1. THE SCOPE OF INTERNATIONAL BUSINESS

  1. International business is not new. People around the world have been trading since the beginning of history. Phoenician and Greek merchants were sailing the seas to sell and buy products in Africa and Europe long before recorded history. In 1600, the British East India Company was formed in order to establish branches and trade with countries in Asia. As Europeans discovered sea routes around the world, trade flourished among the nations of Europe and countries such as China, India, and Indonesia. American colonial traders began operating in a similar way.
  2. Similarly, people throughout the world were investing in businesses abroad. An early example of successful American investment abroad was a factory built in Scotland by the Singer Sewing Machine Company in 1868. By 1880, Singer had become a worldwide organization with several sales offices and factories in other countries. During the eighteenth and nineteenth centuries, a great economic expansion occurred in the United States. Largely financed by foreign money, businesses laid railway lines, opened mines to extract coal and iron ore, and built factories.
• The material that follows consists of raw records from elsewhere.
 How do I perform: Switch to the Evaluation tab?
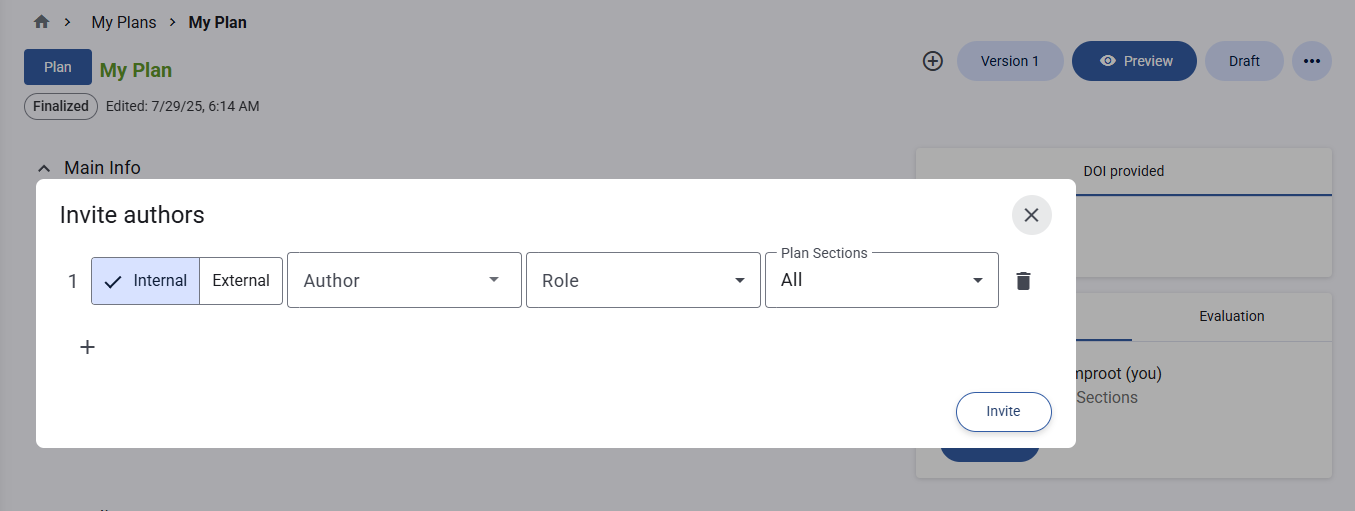[x=1231, y=316]
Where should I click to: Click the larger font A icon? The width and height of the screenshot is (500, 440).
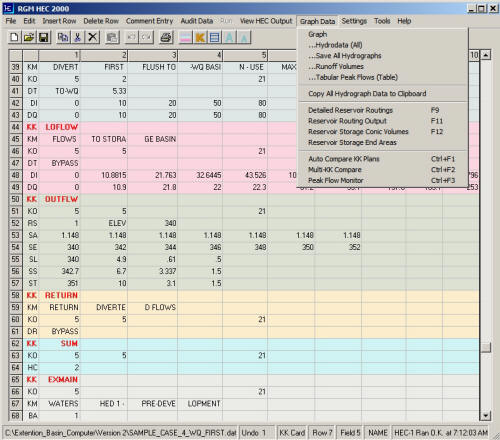[x=229, y=37]
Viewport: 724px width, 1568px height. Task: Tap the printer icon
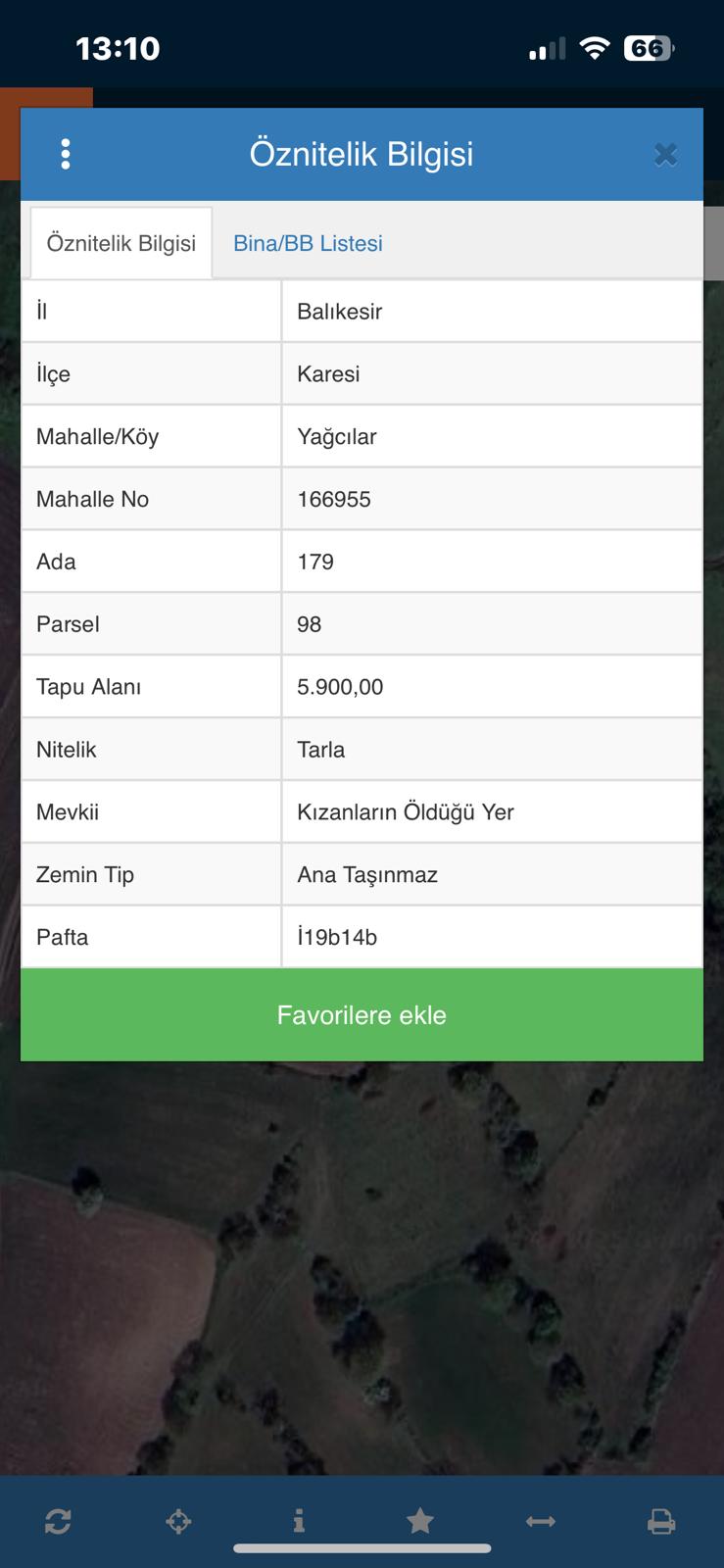(x=661, y=1521)
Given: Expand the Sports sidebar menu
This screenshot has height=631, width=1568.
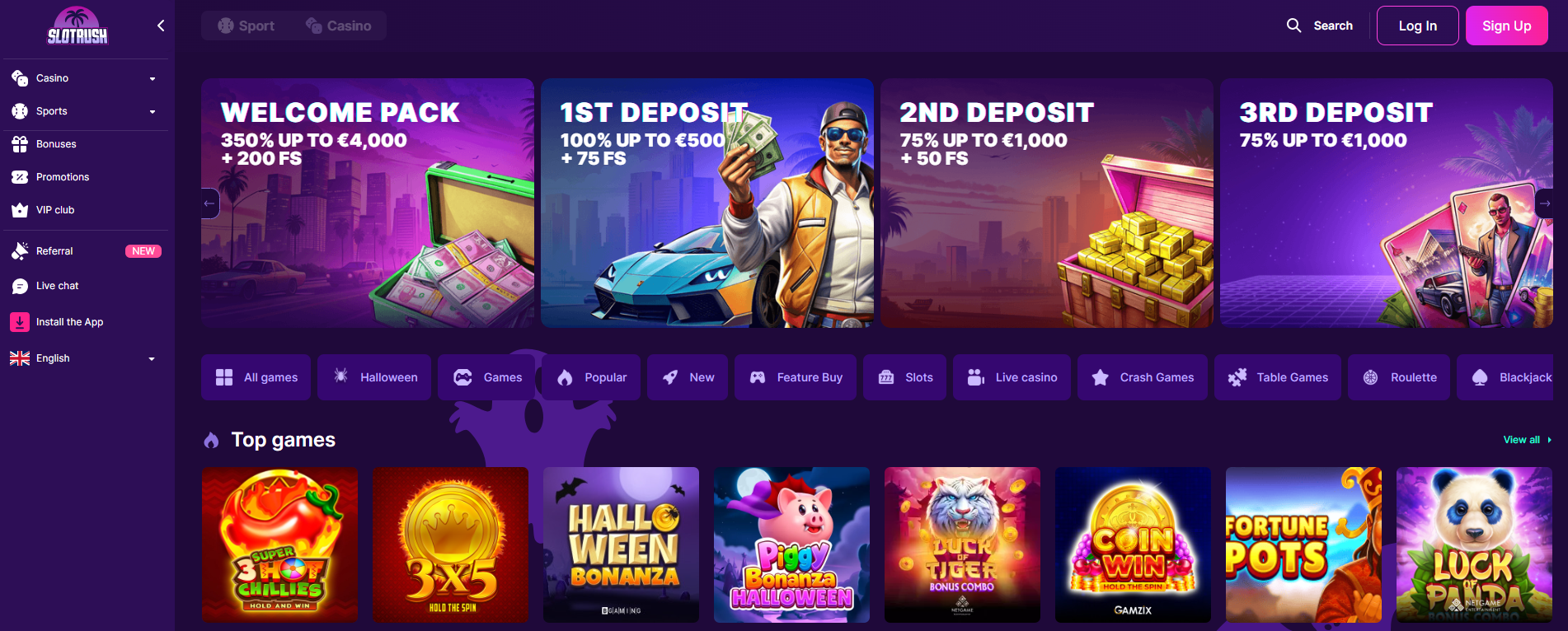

  3. International business typically means business activities that occur between two or more countries. Every country has its own laws and rules, its own currency, and its own traditions of doing business. When a restaurant manager in New Jersey buys lobsters from Maine, everyone understands the rules of business, because they are similar from state to state. When the restaurant manager buys salmon caught by Chilean fishermen, the rules of business are not as clear, because they differ from country to country.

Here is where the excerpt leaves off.